The Maricopa Foundation admits physicians who are members of their county medical society. The Maricopa Foundation has a renewable 1-year term of membership. Initial membership may be for a term of less than a year so that a uniform annual termination date for all members can be maintained.
The medical societies are professional associations of physicians practicing in the particular county. The Pima County Medical Society, but not the Pima Foundation, has been dismissed from the case pursuant to a consent decree.
The term "consumer" — commonly used in antitrust cases and literature — is used herein to mean persons who need or may need medical services from a physician.
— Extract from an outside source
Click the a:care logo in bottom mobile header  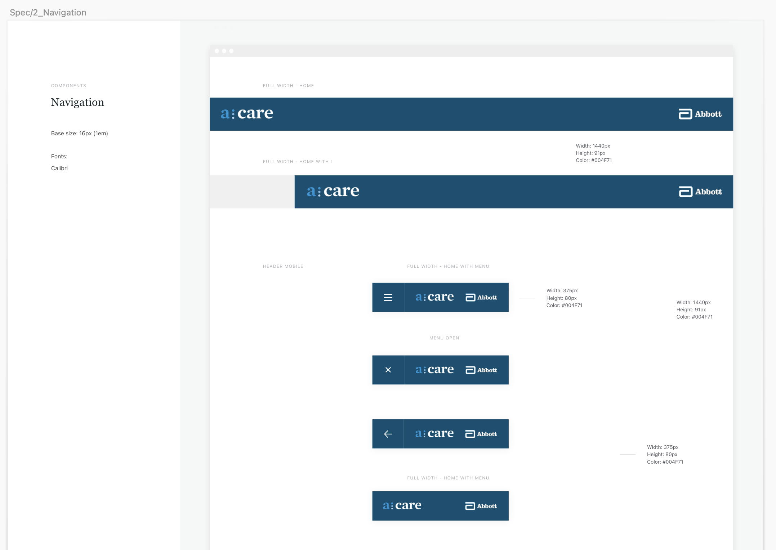click(x=402, y=506)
The Court also offers as a distinction that the foundations do not permit the creation of "any different product." Ante, at 356. But the foundations provide a "different product" to precisely the same extent as did Broadcast Music's clearinghouses. The clearinghouses provided only what copyright holders offered as individual sellers — the rights to use individual compositions. The clearinghouses were able to obtain these same rights more efficiently, however, because they eliminated the need to engage in individual bargaining with each individual copyright owner. See 441 U. S., at 21-22.
In the same manner, the foundations set up an innovative means to deliver a basic service — insured medical care from a wide range of physicians of one's choice — in a more economical manner. The foundations' maximum-fee schedules replace the weak cost containment incentives in typical "usual, customary, and reasonable" insurance agreements with a stronger cost control mechanism: an absolute ceiling on maximum fees that can be charged. The conduct of the insurers in this case indicates that they believe that the foundation plan as it presently exists is the most efficient means of developing and administering such schedules. At this stage in the litigation, therefore, we must agree that the foundation plan permits the more economical delivery of the basic insurance service — "to some extent, a different product." Broadcast Music, 441 U. S., at 22.
Affirmance of the District Court's holding would not have immunized the medical service plan at issue. Nor would it have foreclosed an eventual conclusion on remand that the arrangement should be deemed per se invalid. And if the District Court had found that petitioner had failed to establish a per se violation of the Sherman Act, the question would have remained whether the plan comports with the rule of reason. See, e. g., United States v. United States Gypsum Co., 438 U.S. 422, 441, n. 16 (1978).